How to Take Your Old School Marketing Techniques Online

If you think online shopping only takes place on Amazon, think again—more and more consumers are looking online for professional services.

For example, this report from icXlegal found that 80 percent of buyers of professional services will go to your website and evaluate your capabilities, regardless of how they may have heard about you in the first place.

If you’re a lawyer (or another professional service provider, like a doctor or a dentist), you need to be investing in online marketing efforts. Traditional marketing tactics still work, but only when buttressed by positive online reviews and an effective website.

Here’s a look at a few old-school marketing techniques you may recognize, along with a few tips on how to get started with their counterparts in the online world.


From business cards to websites


When you strike up a conversation with someone who turns out to be a potential client, how do you ensure they’ll remember you and reach out for your services? You pass them your business card, of course.

But, in the information age, that’s no longer good enough. A potential client is more likely to look you up online than they are to simply call the phone number on your business card.

Your website is your online business card. Potential clients may look up online reviews of your firm (we’ll get to that in a bit), but they’ll also check to see whether you have a professional-looking website.

At the very least, an effective website for a professional service provider should clearly communicate:

Your practice area, or your area of expertise
Your contact information (including the ability to contact you online)

For example, this law firm website clearly states that it can help with issues involving wills, family law, or civil litigation. It gets bonus points for including an “other” option that offers to point visitors in the right direction if they don’t see what they need.

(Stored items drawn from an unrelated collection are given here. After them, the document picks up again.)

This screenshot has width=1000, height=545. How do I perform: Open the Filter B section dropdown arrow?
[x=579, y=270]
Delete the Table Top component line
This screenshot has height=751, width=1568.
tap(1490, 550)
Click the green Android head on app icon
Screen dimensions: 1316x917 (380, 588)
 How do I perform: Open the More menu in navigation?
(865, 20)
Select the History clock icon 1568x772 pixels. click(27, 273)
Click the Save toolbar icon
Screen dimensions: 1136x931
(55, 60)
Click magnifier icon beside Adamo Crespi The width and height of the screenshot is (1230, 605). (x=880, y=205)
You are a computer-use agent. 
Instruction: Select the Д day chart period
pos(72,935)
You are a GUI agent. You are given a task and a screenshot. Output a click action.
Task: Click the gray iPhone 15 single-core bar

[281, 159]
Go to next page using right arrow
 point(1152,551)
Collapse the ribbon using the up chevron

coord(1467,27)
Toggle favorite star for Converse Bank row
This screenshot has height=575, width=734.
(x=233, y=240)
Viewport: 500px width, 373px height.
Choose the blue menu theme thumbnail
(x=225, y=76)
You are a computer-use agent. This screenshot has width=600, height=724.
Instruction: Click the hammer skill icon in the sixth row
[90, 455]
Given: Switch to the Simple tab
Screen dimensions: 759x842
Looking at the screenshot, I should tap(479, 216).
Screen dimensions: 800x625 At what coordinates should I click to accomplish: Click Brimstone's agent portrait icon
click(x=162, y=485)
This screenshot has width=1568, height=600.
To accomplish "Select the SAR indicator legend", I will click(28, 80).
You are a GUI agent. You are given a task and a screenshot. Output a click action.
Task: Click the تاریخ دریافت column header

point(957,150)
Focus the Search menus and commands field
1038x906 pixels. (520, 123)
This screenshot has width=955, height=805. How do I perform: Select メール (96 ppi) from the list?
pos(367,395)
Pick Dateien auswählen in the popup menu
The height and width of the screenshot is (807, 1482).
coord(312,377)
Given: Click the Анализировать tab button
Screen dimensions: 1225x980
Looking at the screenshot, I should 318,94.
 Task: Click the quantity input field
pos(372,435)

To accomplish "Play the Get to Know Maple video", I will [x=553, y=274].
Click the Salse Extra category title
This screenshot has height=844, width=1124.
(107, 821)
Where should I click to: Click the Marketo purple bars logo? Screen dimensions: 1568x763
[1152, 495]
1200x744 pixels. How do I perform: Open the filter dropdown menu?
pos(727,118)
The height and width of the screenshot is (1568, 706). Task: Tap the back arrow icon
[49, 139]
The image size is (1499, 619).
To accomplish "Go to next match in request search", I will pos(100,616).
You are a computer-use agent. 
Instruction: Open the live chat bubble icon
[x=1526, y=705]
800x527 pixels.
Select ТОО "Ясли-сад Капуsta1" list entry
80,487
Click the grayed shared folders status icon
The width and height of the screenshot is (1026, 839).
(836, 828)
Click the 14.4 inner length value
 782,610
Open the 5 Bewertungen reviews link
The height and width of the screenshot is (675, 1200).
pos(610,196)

Scroll further down the page, and visitors have the option to request a consultation or get in touch. Not pictured is the firm’s address, phone number, and contact email, listed at the bottom of the page.



If you haven’t made this information clear on your own website, make sure that you do. Your website can’t drive new business if it doesn’t include a way for a client to reach you!

Don’t have a website for your firm? Services like Squarespace or Wix make it easy to set your first one up quickly.


From public speaking to blogging


Whether you’re presenting at a professional conference or simply giving a talk at a local community event, public speaking can be a valuable marketing tool. It allows you to connect with large groups of people while showcasing your knowledge about a given topic.

As a result, people in the audience become aware of you as a knowledgeable person in your field, making them more likely to seek you out for professional services. For example, if you’re a criminal lawyer, and you give a talk about your practice area at a bar association event, lawyers in other practice areas might reach out to you to help their clients with criminal issues.

However, you can reach a much larger audience—and more clients—by sharing your knowledge online. Similarly to public speaking, blogging lets you talk about topics that might be interesting for people you’d like to connect with.

Just like public speaking, blogging can help position you as a go-to person in your field. And when done very well, it can help attract potential clients to your website.

Here’s an example: Fresh Legal in Ontario wrote a blog post on the first steps to take after a separation. It offers useful information for newly separated couples:




Those looking for the first steps to take after a separation may find this post, trust Fresh Legal for providing useful information, and contact them for their services down the road. (If you want to take a deeper dive into this, check out this post from Wishpond on the reasons why blogging is important for businesses.)

Starting a blog is easier than you think. Start small—brainstorm a few ideas, and then make a little time each week to write. Just be sure to offer useful advice, as simply selling your firm from your blog won’t help build trust with potential clients.

If you’re really nervous, there are professional services that can help you through the process initially. For example, there’s LexBlog for lawyers.


From the phone book to online ratings directories


You may not use the phone book anymore, but we’re betting you still remember it! Clients would find you by flipping through hundreds of pages to see whether a dentist or doctor existed in their area. If you were savvy, you might have paid for a larger ad to attract more attention.

Where do people look for services now? They might use Google—or they might simply search online directories.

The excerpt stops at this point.